Raffi visited the groomers today. I decided amidst all the discussion yesterday to go ahead and have his face trimmed. This is how it turned out. I love being able to see his eyes. I think it makes him look older. The groomer said his coat is in great shape and that they could tell I brush him every day. It made me feel like a good mom.

Funny story: I have a glass front bookcase and Raffi saw his reflection in it when we first came home.
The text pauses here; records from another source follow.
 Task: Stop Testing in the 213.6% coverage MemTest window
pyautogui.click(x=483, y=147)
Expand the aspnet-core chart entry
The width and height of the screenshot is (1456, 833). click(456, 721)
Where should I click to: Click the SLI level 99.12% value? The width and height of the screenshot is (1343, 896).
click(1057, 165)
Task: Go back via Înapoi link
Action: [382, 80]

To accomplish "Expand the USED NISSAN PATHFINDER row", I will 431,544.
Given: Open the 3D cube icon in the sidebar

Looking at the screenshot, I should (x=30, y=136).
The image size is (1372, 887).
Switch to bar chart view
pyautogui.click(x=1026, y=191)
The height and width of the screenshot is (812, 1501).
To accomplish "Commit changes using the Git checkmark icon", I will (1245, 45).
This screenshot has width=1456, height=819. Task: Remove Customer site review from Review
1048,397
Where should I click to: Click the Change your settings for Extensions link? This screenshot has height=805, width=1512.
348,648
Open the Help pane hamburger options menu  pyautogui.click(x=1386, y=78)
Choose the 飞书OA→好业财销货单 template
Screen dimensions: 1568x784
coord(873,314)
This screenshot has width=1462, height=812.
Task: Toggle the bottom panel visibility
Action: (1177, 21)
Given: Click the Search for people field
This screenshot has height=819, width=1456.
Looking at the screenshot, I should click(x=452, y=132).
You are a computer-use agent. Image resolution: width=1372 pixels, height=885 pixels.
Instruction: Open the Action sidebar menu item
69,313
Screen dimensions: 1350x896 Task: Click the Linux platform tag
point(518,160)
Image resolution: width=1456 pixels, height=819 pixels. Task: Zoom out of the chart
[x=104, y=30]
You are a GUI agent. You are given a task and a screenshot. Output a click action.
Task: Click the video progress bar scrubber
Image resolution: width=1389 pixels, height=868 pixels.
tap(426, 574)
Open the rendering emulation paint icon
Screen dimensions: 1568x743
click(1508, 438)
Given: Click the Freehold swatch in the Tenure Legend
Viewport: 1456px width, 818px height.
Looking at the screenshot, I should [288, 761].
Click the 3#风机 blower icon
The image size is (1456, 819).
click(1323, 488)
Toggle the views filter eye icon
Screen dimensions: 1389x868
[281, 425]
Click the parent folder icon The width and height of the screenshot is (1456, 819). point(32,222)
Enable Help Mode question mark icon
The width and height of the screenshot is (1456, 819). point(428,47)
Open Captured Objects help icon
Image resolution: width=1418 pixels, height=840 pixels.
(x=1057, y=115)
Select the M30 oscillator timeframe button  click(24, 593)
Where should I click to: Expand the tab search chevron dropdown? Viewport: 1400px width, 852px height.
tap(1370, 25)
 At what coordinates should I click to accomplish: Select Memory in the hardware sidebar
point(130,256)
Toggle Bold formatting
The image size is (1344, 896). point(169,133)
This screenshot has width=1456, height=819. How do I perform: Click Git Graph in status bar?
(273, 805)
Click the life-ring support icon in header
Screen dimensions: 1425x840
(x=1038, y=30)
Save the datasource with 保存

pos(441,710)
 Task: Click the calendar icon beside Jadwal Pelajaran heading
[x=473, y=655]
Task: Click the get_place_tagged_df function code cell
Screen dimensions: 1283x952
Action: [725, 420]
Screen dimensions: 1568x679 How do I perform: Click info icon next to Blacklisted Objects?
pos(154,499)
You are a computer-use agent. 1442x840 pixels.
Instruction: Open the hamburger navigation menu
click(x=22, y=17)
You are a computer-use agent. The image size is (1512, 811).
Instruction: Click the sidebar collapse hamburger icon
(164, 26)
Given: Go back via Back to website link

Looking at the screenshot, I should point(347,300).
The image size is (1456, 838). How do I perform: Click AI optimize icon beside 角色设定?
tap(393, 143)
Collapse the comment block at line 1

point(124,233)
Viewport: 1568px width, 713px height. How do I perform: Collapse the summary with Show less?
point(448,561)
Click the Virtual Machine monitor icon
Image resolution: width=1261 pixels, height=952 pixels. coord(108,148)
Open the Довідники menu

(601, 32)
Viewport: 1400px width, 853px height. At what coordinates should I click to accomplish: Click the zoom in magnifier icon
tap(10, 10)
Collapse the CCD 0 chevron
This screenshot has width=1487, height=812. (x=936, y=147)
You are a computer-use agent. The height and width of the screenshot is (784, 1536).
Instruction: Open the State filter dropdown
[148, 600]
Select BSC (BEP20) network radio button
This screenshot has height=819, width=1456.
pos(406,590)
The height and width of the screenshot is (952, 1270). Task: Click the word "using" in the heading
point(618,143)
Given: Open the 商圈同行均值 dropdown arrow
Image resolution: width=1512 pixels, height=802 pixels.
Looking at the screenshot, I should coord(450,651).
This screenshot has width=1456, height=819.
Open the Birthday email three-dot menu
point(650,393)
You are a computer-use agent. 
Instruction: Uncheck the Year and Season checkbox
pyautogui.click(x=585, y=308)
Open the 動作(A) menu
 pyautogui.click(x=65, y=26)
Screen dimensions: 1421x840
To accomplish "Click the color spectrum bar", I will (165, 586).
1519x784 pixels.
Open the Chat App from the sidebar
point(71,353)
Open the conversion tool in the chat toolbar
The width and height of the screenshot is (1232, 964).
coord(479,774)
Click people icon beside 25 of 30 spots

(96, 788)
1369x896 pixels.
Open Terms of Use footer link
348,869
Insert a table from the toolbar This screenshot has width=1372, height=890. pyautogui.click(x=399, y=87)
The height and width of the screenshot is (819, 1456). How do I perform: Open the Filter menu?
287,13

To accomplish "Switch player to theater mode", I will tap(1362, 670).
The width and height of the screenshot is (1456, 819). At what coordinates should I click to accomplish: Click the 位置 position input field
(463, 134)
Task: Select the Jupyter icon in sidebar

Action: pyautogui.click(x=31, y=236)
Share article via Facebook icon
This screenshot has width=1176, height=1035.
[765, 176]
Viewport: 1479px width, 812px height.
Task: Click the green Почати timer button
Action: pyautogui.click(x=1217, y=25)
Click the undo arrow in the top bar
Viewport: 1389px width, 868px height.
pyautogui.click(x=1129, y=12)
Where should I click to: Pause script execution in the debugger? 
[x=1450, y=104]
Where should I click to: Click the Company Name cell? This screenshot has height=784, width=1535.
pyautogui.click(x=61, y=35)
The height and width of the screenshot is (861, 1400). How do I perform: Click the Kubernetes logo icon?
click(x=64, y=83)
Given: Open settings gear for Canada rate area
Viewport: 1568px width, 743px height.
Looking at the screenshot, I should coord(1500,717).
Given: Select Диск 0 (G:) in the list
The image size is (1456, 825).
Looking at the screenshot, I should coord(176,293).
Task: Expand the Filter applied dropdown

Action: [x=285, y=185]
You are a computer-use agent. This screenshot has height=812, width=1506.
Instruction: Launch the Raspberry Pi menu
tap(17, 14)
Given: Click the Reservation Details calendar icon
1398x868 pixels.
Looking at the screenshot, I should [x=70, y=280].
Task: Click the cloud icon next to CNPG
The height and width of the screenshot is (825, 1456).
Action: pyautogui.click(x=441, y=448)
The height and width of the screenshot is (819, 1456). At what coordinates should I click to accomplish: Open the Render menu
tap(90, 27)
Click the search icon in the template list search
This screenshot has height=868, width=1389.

He didn't recognize it was him and kept barking, growling and trying to get my attention.


----------



## Raffi'sMom (Jan 25, 2016)

Photo number two.


----------



## Ollie"s Mom (May 23, 2014)

Raffi you are just as cute as a button.


----------



## Heather's (Jun 18, 2012)

Raffi is just darling with his new haircut! Such a soft fluffy puppy!


----------



## PaulineMi (Feb 5, 2016)

Raffi is so darn cute.


----------



## Pucks104 (Aug 16, 2012)

Raffi looks adorable!


----------



## JoJo's Grayt (Dec 10, 2015)

What a sweet boy. I am sure he loves being able to see so clearly.


----------



## Jackie from Concrete WA (Mar 23, 2015)

Just a cutiepie!


----------



## Dee Dee (Jul 24, 2015)

That turned out GREAT!! I'll bet he is loving being able to see clearly. And he's absolutely adorable with the cut. That is hilarious about him not recognizing his own reflection LOL. I would have to shave my 2 himalayan cats every February when they started to shed and would really mat up. They were best buddies but for a few days afterwards they would hiss and run because they didn't recognize each other.


----------



## Molly120213 (Jan 22, 2014)

Love it! He looks great.


----------



## HavGracie (Feb 27, 2012)

He's adorable -- love his haircut!


----------



## Marbel (May 20, 2014)

Love the haircut ...


----------



## w8in (Feb 11, 2016)

Aweee! Sweet cut!


----------



## boomana (Jul 9, 2015)

Super cute!


----------



## whimsy (Apr 3, 2010)

Such a cute baby!!Love the cut


----------